====== Records provided ======
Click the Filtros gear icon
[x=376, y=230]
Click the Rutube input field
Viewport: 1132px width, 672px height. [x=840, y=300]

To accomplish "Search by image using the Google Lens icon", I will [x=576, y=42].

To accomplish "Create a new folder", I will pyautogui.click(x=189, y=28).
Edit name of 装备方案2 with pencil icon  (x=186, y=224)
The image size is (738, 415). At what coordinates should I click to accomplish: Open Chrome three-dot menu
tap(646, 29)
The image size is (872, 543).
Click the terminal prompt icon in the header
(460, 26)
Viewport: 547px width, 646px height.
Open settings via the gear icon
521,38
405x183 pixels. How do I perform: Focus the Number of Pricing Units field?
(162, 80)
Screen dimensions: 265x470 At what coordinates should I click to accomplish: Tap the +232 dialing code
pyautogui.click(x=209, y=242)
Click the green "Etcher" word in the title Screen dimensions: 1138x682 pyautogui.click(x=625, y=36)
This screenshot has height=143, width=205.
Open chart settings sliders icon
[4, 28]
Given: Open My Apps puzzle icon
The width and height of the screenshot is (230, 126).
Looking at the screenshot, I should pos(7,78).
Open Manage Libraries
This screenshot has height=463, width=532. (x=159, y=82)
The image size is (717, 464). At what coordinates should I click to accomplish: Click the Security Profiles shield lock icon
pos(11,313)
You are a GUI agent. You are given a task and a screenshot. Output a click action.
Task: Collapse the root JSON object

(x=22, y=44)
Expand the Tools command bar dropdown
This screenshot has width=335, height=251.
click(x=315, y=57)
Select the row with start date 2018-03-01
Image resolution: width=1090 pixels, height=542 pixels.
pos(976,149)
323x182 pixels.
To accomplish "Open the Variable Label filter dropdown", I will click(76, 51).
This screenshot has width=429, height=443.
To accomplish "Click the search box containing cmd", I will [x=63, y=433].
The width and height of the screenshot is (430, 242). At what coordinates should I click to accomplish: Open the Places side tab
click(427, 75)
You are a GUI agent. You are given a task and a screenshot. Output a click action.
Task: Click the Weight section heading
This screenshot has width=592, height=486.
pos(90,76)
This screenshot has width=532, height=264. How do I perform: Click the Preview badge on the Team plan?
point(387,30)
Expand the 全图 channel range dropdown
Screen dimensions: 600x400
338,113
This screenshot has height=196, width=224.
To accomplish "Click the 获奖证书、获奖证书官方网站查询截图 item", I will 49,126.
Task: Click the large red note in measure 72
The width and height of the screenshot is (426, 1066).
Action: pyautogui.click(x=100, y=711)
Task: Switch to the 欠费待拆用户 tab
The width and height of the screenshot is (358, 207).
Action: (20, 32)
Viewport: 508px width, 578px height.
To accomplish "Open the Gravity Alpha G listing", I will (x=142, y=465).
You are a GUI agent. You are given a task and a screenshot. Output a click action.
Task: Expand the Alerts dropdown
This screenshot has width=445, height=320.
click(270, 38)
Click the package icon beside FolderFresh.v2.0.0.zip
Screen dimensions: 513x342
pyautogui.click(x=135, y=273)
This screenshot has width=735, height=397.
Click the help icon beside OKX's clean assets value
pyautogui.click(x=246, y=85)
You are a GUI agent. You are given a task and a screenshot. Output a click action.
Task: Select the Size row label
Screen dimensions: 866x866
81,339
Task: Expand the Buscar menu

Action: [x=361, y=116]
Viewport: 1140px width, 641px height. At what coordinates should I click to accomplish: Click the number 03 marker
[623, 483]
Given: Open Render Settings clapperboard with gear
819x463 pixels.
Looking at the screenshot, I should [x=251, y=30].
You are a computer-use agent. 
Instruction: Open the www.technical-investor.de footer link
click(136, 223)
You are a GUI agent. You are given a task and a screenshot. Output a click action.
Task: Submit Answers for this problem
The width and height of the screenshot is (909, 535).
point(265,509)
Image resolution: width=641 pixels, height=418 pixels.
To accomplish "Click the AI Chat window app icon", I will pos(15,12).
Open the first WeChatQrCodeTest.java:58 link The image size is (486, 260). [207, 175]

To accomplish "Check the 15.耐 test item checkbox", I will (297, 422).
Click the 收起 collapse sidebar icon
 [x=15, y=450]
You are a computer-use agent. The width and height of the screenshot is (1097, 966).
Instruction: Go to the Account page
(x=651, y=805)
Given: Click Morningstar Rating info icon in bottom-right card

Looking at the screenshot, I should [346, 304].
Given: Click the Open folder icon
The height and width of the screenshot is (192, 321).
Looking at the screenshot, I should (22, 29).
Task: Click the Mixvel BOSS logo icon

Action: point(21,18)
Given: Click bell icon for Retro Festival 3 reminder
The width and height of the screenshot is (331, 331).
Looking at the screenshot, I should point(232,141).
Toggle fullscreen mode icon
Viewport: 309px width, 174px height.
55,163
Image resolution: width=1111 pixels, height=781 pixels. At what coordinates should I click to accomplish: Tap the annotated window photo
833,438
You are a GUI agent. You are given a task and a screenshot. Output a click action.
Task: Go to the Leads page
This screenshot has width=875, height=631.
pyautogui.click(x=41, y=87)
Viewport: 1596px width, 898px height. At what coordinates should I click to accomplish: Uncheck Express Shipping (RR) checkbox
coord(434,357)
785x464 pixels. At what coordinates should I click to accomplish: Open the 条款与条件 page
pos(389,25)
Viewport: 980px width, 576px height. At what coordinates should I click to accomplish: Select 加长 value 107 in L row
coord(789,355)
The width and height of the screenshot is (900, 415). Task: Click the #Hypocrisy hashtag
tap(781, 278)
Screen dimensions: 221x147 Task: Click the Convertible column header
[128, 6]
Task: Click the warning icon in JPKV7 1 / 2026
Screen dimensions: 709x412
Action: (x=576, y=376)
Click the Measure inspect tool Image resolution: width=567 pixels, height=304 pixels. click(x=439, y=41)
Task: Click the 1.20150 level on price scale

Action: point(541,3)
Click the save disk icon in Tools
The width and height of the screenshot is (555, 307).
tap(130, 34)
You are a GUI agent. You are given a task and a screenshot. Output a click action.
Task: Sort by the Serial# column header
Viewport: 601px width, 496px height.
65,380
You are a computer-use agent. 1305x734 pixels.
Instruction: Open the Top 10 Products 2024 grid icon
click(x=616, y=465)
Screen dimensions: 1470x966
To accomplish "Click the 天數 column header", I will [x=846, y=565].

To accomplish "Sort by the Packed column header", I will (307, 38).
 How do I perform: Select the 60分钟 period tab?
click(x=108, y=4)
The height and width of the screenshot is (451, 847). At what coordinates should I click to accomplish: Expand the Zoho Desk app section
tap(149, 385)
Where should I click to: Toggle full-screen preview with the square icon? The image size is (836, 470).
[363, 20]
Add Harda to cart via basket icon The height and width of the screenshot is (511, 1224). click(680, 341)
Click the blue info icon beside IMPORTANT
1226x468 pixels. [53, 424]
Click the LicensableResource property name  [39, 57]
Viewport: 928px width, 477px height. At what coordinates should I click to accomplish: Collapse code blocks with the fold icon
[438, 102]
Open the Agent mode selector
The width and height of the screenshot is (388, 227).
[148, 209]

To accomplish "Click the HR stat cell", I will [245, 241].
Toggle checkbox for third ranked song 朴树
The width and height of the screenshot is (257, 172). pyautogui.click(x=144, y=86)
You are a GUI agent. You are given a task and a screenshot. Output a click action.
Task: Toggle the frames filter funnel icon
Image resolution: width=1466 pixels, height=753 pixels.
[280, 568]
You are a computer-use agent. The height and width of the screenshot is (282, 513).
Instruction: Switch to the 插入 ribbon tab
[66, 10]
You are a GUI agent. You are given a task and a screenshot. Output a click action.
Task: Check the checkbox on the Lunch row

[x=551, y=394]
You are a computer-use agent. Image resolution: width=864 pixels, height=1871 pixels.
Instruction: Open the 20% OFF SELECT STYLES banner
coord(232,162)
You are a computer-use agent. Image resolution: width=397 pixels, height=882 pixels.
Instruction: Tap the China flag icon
======
Using the records, report how many lines contain the word "Sort", adding no other text.

> **Answer below**:
2